_WHAT THE TASK REQUIRES_:
Locate and copy each line in the data that contains the word "using".

[Extracted data entries]

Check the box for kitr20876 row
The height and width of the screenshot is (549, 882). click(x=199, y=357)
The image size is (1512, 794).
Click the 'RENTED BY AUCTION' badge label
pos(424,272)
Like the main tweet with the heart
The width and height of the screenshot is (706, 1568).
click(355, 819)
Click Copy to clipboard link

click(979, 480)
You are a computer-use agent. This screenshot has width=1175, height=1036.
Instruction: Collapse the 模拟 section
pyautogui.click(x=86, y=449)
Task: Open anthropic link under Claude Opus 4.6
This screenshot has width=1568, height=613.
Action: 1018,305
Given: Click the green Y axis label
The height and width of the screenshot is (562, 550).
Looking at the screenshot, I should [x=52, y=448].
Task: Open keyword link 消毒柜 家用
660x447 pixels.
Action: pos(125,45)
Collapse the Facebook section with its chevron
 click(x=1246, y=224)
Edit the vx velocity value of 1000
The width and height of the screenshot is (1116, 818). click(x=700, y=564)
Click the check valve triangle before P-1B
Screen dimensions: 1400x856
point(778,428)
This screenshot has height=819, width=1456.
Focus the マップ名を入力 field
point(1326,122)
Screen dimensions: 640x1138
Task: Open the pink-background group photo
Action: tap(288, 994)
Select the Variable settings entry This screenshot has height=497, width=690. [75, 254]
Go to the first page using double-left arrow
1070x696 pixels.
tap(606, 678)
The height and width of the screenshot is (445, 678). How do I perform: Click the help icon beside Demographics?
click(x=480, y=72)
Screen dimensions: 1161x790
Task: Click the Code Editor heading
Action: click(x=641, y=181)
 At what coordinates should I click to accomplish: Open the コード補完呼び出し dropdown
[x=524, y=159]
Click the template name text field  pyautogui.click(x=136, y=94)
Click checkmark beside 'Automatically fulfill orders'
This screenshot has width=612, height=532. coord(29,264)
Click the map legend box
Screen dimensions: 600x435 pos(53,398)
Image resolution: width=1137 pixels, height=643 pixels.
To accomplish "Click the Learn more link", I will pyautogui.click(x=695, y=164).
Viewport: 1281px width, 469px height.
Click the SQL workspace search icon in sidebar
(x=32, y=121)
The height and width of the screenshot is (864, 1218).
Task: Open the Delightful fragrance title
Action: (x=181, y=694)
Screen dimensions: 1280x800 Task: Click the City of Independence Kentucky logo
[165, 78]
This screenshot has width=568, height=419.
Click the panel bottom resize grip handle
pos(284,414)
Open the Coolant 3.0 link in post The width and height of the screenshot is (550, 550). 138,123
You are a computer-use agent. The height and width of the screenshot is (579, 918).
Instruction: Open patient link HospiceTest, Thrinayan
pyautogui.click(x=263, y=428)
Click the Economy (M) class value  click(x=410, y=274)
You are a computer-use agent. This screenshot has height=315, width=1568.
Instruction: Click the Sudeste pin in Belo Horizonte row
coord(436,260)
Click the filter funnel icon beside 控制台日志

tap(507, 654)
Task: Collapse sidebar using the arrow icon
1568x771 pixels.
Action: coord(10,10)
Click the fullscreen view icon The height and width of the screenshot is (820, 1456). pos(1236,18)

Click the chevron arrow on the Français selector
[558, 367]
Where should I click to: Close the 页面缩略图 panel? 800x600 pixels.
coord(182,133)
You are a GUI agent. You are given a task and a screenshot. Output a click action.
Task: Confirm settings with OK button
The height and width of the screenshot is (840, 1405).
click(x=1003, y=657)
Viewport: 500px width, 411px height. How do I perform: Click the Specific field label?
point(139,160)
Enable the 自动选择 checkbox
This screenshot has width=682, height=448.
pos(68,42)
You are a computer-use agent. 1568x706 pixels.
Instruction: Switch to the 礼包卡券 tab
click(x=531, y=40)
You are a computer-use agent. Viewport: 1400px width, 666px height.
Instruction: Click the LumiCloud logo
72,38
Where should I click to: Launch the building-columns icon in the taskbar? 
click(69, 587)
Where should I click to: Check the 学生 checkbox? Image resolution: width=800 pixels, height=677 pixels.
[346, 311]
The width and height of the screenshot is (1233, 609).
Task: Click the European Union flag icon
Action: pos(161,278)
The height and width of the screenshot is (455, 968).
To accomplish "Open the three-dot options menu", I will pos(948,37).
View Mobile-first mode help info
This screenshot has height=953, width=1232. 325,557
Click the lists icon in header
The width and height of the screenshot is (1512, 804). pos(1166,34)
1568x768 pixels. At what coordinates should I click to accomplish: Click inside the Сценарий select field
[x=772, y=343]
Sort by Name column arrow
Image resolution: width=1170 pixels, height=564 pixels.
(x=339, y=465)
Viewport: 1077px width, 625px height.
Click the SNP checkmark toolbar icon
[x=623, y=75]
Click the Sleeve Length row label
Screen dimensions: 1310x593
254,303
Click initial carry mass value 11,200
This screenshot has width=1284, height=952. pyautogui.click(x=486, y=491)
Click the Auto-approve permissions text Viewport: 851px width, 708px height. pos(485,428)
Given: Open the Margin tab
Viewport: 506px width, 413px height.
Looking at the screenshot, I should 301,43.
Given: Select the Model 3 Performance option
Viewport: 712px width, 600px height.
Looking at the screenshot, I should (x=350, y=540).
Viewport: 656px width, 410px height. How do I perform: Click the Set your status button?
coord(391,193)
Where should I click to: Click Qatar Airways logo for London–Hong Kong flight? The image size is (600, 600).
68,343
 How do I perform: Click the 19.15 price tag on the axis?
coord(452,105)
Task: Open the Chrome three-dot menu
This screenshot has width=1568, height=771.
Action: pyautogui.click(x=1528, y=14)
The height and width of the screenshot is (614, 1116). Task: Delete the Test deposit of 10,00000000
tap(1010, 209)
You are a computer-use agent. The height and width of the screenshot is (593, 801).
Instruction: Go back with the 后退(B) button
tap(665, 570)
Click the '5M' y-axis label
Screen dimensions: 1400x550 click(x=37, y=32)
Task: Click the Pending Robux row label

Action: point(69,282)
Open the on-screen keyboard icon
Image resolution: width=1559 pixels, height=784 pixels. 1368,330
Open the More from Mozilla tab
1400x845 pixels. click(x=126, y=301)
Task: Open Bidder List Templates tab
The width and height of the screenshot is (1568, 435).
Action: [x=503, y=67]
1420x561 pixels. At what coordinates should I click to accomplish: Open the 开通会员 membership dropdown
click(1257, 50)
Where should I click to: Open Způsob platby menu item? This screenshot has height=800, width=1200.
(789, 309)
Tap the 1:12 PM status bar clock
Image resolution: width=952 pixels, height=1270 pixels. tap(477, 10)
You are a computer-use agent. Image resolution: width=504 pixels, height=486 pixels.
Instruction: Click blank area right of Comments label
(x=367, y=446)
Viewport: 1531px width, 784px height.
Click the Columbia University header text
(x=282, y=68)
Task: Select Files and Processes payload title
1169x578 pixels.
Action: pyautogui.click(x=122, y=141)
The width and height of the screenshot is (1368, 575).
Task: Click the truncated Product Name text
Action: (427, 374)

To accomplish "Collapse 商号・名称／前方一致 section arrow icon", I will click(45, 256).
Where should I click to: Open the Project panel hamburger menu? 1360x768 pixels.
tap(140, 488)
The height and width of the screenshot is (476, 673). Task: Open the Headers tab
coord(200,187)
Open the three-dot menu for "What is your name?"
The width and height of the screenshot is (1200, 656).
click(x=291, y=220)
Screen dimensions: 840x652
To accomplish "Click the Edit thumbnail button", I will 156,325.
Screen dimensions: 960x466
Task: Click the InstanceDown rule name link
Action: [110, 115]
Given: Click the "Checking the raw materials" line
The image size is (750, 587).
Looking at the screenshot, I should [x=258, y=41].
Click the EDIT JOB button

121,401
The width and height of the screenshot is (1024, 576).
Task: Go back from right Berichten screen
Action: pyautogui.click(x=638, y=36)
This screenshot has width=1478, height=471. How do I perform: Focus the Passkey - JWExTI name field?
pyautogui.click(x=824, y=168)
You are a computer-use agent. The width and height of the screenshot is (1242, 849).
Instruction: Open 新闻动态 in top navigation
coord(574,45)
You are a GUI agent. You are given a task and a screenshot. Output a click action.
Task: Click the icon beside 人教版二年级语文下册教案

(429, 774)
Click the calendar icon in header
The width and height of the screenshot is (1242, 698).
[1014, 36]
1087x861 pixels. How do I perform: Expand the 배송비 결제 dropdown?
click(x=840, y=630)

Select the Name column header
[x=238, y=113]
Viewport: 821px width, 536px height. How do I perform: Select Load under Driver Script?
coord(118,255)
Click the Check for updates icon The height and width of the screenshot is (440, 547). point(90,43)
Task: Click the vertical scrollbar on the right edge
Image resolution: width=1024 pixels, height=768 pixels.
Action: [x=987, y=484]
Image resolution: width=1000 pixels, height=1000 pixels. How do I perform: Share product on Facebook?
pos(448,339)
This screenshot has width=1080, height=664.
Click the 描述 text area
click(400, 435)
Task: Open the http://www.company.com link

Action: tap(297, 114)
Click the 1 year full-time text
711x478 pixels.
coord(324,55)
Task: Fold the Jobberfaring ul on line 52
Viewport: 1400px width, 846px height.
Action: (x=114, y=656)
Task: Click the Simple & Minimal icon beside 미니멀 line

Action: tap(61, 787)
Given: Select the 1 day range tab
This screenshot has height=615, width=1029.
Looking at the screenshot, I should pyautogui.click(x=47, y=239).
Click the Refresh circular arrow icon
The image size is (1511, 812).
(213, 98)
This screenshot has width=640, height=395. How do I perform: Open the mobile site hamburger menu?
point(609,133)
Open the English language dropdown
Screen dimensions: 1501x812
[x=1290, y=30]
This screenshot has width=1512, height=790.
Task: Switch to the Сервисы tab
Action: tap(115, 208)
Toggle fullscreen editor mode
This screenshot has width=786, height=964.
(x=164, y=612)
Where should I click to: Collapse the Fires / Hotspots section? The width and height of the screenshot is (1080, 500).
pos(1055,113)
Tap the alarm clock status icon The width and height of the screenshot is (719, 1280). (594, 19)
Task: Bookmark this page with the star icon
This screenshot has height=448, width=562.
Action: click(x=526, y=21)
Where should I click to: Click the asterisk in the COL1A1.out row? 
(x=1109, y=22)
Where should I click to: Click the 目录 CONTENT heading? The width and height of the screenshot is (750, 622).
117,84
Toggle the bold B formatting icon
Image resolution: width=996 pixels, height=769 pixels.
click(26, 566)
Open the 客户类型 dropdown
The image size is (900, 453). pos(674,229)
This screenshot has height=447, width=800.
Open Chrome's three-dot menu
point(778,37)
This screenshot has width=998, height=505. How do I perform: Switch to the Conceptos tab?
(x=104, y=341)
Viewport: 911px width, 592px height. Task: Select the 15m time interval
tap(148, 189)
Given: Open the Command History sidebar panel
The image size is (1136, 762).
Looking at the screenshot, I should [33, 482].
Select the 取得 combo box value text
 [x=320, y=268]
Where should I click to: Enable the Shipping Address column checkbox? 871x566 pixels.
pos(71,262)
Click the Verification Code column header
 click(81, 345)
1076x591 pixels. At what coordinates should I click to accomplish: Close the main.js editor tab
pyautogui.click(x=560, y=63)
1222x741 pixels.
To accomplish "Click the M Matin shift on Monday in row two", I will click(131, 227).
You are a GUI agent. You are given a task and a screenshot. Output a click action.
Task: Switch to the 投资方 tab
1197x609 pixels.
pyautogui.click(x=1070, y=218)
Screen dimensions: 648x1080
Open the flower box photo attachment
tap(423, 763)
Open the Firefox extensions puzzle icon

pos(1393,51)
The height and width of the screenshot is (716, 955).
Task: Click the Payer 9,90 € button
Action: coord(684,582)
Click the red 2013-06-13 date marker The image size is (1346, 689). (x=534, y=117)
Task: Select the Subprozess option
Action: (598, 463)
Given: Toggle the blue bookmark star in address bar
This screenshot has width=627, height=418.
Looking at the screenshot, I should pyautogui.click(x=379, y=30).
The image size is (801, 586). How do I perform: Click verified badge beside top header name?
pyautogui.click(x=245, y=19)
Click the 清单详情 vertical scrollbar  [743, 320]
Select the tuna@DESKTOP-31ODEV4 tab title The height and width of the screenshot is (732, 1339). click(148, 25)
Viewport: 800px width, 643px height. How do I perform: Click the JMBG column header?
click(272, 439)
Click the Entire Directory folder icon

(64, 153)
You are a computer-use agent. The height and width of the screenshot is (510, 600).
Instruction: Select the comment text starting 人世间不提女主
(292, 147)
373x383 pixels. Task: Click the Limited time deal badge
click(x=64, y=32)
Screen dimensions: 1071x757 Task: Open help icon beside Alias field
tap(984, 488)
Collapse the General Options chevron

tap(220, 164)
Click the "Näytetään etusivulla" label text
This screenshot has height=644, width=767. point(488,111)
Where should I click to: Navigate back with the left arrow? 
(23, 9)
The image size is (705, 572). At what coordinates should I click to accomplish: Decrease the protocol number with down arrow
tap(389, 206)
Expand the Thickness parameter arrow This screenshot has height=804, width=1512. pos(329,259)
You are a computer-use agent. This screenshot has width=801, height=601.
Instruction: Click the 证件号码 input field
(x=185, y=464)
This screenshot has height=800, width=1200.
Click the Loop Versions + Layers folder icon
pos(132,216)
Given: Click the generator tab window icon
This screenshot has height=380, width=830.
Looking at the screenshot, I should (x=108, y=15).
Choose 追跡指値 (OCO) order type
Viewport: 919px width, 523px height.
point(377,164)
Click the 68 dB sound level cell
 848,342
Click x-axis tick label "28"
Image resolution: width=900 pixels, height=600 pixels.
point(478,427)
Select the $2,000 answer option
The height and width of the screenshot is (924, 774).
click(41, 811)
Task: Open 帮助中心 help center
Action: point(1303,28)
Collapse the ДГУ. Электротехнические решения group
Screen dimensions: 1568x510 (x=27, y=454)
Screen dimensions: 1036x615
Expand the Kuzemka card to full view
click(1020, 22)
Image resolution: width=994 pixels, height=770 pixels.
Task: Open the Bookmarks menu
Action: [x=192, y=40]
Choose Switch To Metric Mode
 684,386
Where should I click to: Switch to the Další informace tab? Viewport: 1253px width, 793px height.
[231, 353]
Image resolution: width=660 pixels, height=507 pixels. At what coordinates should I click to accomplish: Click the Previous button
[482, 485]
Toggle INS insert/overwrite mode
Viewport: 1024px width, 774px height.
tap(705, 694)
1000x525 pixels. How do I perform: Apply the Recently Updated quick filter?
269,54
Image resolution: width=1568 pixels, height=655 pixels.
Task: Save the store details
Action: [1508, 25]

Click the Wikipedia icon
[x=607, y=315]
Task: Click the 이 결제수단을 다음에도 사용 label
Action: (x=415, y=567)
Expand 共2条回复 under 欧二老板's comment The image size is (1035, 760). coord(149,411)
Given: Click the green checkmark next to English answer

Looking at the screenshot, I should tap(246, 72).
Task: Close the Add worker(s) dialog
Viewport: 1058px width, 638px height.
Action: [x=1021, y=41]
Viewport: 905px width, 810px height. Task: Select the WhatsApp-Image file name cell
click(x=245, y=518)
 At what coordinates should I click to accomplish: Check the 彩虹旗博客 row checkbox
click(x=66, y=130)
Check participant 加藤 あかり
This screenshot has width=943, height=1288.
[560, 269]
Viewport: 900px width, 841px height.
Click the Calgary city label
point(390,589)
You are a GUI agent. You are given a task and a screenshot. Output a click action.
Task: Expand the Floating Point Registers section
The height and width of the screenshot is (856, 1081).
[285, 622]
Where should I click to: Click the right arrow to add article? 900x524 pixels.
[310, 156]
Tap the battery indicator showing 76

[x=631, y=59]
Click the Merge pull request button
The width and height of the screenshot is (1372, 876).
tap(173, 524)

_ANSWER SPACE_:
Go to the first page using double-left arrow
Task: Collapse sidebar using the arrow icon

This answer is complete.